The Orwells may be young but they have stage talent way beyond their years. When I heard The Orwells back in 2012 I was instantly drawn to them. Yeah, they were young (I think at the time they were all under drinking age) but their garage rock sound was unlike the rock coming out at the time. They encapsulated something that should have come out in the 90’s after Nirvana, before the guys were likely even a thought of being born.

Upon seeing the Orwells live the first time, it became evident they were on the perspicuous of rock – stardom.  These kids were about to do the impossible and live out their rockstar dreams and travel the world like a Midwestern version of the Strokes armed with their rebellious “don’t give a fuck” attitude.

Here we are a few years later, the guys are a little older (I think they can now drink legally) and their third album, Terrible Human Beings is out. This album is not an evolution of the Orwells’ sound but rather a back to the basics garage rock album with amiable anthem-like songs and lots of reverb that results in fun listening, but an even more fun time when seen live.
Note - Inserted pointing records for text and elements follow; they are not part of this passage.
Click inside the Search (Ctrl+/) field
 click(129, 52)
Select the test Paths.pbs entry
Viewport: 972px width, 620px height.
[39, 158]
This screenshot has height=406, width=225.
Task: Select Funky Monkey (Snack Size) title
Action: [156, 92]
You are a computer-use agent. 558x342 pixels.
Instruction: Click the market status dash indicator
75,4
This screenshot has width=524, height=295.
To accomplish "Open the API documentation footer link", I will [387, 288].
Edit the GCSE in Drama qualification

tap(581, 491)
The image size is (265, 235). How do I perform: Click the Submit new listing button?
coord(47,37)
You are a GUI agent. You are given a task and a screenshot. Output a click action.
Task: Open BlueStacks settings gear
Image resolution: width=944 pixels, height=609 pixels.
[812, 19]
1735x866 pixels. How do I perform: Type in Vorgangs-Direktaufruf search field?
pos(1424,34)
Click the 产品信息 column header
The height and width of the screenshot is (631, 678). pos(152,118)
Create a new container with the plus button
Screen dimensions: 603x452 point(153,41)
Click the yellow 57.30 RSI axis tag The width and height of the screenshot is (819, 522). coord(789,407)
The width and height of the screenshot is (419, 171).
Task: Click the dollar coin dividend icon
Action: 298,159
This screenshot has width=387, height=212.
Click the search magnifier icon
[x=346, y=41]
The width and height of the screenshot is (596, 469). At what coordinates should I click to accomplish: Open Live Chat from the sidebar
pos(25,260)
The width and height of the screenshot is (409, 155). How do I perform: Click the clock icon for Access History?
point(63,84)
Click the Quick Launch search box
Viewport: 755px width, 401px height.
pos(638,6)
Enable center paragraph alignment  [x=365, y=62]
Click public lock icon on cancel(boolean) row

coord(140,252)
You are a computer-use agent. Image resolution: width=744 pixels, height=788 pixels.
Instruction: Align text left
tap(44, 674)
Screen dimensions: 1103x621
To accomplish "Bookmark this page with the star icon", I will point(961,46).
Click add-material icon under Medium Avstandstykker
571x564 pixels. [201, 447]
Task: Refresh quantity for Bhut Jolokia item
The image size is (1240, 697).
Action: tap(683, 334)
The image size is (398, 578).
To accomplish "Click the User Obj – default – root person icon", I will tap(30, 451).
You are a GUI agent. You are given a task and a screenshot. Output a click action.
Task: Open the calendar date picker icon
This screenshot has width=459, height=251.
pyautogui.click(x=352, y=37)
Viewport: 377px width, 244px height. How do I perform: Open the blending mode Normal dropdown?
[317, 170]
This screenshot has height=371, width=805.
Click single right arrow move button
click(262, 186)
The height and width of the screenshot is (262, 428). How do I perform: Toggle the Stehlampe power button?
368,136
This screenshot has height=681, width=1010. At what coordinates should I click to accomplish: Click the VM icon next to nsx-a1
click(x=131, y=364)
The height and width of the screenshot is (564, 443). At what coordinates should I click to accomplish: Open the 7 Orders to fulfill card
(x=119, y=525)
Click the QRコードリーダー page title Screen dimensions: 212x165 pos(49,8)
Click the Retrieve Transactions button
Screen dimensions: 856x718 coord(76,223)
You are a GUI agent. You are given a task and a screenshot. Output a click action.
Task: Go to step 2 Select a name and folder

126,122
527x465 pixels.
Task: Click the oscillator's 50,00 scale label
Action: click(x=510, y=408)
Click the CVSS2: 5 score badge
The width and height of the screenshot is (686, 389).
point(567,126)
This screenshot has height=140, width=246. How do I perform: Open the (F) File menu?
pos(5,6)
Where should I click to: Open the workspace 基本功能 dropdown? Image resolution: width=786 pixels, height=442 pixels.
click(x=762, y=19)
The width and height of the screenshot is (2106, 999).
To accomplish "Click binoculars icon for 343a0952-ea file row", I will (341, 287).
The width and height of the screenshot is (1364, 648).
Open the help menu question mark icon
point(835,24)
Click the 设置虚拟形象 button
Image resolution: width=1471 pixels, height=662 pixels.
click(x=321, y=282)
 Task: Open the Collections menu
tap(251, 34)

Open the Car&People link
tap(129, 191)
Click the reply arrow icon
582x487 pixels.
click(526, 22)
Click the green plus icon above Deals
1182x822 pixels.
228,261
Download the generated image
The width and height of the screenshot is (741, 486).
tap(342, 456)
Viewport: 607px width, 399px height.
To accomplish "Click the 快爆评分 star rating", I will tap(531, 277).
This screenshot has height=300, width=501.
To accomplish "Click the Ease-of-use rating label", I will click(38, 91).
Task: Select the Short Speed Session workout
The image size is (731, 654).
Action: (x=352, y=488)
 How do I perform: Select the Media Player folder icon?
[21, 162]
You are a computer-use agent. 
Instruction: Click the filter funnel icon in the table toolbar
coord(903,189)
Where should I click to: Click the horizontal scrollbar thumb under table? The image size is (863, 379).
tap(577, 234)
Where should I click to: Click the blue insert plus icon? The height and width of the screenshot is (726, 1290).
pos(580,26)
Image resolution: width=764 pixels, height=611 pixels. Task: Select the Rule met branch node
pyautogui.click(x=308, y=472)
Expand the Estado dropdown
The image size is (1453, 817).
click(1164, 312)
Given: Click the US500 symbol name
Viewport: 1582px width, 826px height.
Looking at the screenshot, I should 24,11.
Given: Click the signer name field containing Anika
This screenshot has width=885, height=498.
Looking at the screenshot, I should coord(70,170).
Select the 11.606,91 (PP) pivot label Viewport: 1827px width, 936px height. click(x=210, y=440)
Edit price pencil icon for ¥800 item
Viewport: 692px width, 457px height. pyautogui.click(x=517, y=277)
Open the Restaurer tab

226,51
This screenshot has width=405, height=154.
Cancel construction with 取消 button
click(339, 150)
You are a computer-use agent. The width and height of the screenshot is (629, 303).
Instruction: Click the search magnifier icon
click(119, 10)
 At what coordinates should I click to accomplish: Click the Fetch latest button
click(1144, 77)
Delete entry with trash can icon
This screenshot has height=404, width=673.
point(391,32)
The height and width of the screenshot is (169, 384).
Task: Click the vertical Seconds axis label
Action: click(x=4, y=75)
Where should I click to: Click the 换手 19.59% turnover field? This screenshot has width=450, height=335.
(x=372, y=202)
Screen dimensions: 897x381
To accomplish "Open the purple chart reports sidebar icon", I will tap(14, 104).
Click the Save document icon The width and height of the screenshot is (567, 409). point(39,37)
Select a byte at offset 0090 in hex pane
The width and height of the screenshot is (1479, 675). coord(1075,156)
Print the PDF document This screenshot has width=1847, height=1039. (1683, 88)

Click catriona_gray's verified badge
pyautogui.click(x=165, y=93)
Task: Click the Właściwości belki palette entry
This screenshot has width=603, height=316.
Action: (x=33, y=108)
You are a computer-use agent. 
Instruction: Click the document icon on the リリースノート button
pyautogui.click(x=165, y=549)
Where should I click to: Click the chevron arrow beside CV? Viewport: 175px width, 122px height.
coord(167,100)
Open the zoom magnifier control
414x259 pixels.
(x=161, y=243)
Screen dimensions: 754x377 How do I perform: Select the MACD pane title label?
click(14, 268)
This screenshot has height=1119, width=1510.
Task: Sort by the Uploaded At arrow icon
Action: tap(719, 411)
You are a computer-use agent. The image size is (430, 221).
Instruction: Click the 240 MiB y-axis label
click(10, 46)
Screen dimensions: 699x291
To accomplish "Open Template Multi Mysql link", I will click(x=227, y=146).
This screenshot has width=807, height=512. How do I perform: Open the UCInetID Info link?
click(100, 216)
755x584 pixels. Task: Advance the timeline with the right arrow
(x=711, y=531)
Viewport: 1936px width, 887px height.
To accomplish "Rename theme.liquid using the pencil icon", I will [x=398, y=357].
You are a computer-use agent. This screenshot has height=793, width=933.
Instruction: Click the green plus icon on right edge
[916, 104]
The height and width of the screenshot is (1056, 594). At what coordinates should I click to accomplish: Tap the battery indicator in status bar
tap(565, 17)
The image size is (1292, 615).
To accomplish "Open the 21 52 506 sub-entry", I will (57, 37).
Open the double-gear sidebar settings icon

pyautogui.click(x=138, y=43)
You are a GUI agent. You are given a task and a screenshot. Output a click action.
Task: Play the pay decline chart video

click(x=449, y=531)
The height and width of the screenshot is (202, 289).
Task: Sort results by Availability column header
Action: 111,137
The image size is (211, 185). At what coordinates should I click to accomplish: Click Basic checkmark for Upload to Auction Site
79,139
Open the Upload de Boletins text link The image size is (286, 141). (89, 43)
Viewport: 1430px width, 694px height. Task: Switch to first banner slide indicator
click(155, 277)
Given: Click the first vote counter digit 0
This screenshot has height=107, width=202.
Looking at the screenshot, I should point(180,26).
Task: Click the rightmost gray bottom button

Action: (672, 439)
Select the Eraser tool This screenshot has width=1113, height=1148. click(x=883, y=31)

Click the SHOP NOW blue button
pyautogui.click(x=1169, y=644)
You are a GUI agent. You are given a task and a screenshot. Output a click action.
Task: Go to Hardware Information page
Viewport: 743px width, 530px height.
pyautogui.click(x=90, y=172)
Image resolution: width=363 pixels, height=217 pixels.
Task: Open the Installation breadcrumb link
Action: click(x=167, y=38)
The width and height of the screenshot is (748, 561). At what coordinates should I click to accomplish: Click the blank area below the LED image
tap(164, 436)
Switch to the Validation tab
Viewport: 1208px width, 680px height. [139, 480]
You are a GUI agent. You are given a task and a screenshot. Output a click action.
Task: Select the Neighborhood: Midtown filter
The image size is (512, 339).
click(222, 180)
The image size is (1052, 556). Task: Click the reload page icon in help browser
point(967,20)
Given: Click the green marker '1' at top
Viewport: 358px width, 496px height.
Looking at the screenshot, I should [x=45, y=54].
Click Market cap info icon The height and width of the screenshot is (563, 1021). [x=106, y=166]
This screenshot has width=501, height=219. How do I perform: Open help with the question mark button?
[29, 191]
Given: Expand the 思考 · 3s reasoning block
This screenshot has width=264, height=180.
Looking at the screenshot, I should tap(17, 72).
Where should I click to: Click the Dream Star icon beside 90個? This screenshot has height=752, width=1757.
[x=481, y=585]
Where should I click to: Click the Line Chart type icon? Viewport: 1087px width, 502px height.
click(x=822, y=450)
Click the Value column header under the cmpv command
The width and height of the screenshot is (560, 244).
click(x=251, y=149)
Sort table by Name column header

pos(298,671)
Within the first few seconds of the first song the entire crowd was transformed into a mosh pit and the energy level was high the entire show. While the lead signer, Mario is great about putting on a pure performance, it would be nice to have an opportunity to actually see who he is. It’s very evident he is not fully comfortable on stage in front of a crowd, even though he is quite entertaining. It’s as if he puts on a mask or persona on stage, hiding his true self, internal conflict and insecurities from his fans. Though, sine the Orwells’ songs lack depth no one seems to mind and as such enables him to keep his fans at arms length.